Please write out the items below again, swapping "Select" for "Choose" and keeping every other word the same. Leave the pictures out of your answer.

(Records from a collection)
┌──
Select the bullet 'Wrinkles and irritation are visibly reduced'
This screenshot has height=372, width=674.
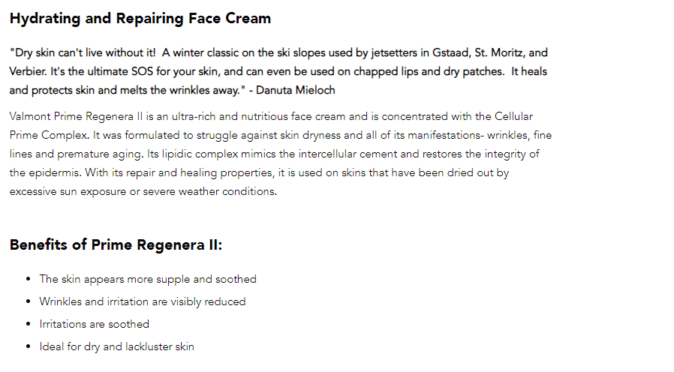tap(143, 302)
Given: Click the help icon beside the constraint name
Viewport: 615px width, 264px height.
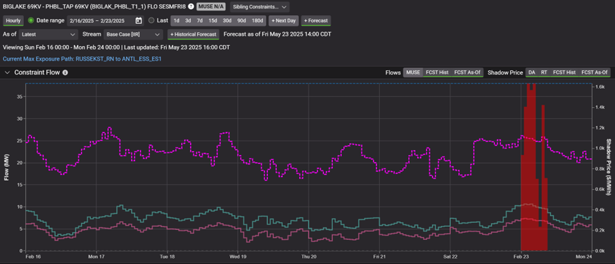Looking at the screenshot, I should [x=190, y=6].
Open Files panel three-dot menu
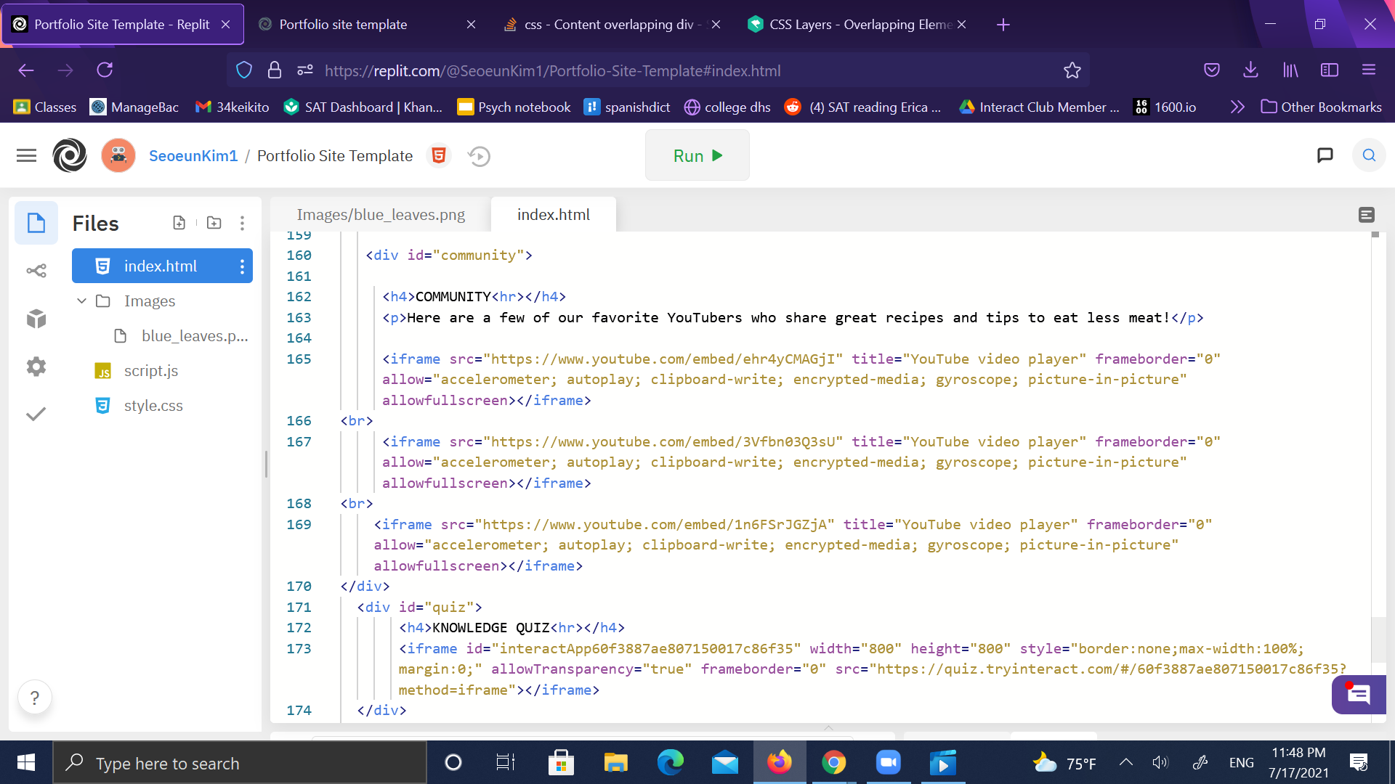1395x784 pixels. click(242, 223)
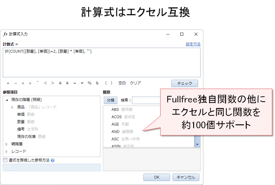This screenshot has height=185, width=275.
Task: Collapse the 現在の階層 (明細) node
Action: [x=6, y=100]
└──
▶ [TASK ANSWER]:
Choose the bullet 'Wrinkles and irritation are visibly reduced'
This screenshot has height=372, width=674.
tap(143, 302)
Given: Click the help icon beside the constraint name
Viewport: 615px width, 264px height.
Looking at the screenshot, I should [x=190, y=6].
Open Files panel three-dot menu
1395x784 pixels. click(242, 223)
This screenshot has height=185, width=275.
Task: Collapse the 現在の階層 (明細) node
Action: [x=6, y=100]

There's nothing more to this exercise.